For wine enthusiasts, it’s a familiar scene: A group of people take considered, noisy slurps of their drink before spitting into a bucket, writing a few notes, and repeating. Only this tasting isn’t taking place at a winery, it’s a cafe. And the beverage is caffeinated, not alcoholic. Welcome to the world of coffee cupping.
Cupping is how people in the coffee industry evaluate quality and analyze different beans and roasts. Thanks to rising craft coffee culture and general consumer interest, many coffee houses invite enthusiasts to get in on the action as well. VinePair caught up with Sam Sabori, the roasting manager and head of national quality control at Intelligentsia Coffee, to better understand the practice. Sabori has 10 years’ coffee tasting experience and performs cuppings multiple times a day at Intelligentsia’s quality control and roasting departments.
Anyone can carry out a cupping session, he says. “All you really need is a cup, some coffee, and water. There’s no filter required and the only way to mess it up is to let the coffee get too cold.”
The first step is to grind the beans to a medium grind, slightly coarser than is typically used for a French press. (“If you see large particles, you need to go a little finer,” Sabori says.) Then, you add a predetermined amount to each cup. Next, pour over a measure of hot water, mix, wait to cool, and taste. It’s that easy.
Recipes vary slightly among cafes and roasters. Intelligentsia starts by putting 11 grams of ground coffee in a cup that fits three-quarters of a cup of water. The ideal coffee to water ratio is between 1 to 16 and 1 to 18, Sabori says, and the perfect water temperature is 205 or 206 degrees Fahrenheit.
When you pour the water, a crest will form at the top, with some grounds starting to float. After a four-minute wait, tasters should agitate the grounds and skim off any skin and residual grounds at the surface, then wait another 15 minutes for the coffee to become cool enough to taste. “If you’re tasting it too soon all you’re really tasting is hot coffee,” he says.
When it’s cool, use a spoon to scoop out a sample, being careful not to agitate the grounds settled on the bottom. Some people use special cupping spoons, while others opt to use two spoons — one that goes into the cup and one that goes into the mouth. “Between each sample, we clean our spoons to avoid cross-contamination,” Sabori says.
Just like wine tasting, tasters slurp and spray the coffee around their mouths so the liquid reaches every part of the palate, before spitting into a bucket. “I’m always of the mind that you should spit everything out, even if it tastes great,” Sabori says. “I think there’s a time to enjoy the coffee — after the cupping — but if you start you start drinking all that coffee you can get the jitters pretty quick.”

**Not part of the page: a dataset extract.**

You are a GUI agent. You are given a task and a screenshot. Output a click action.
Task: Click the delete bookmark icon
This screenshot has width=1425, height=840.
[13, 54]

Tasters grade coffee using a 100-point scale. “First we’re evaluating to see if there are any negatives like insect damage or astringency,” Sabori explains. While tannins might be a good thing in wine, in coffee, astringency indicates the presence of underripe or lesser-quality beans.
“We’re also looking at how sweet it is and we test the acidic structure for citric, malic, and tartaric acids,” he says. As for flavors, fruit notes are the indication of a good coffee — the more complex the better. “In a lot of the higher-scoring coffees, the sweetness is there but it doesn’t get in the way of the fruit notes coming out,” Sabori says.
For inexperienced tasters, tasting this way might reveal unfamiliar flavors. Many first-timers are reminded of drinking black tea. “It’s a phrase we often hear, but that’s really just because the coffee is so far away from what they’re used to, which is commodity- level coffee,” Sabori says.
Fortunately, it’s easy to develop your palate. The fundamental concept of coffee tasting is that sweetness is good, and bitterness is bad. “As long as you can tell between those two things, the rest of it is just exploratory,” Sabori says.
When you do become more experienced, you might start to look at how coffee evolves as it cools. “You will see a noticeable change in the structure and the intensity — those are indicators of quality,” Sabori says. “Those are things that initially inspired me to get into coffee and they’ve kept me around for 10 years.”
For those looking to begin their own coffee-cupping journey, Sabori says it’s as easy as calling up a cafe and asking: “Do you perform public cuppings?” If they do, more often than not, they will be free and guided by a coffee professional.
“Just grab a spoon and have fun,” Sabori says. “And don’t be afraid of the slurp!”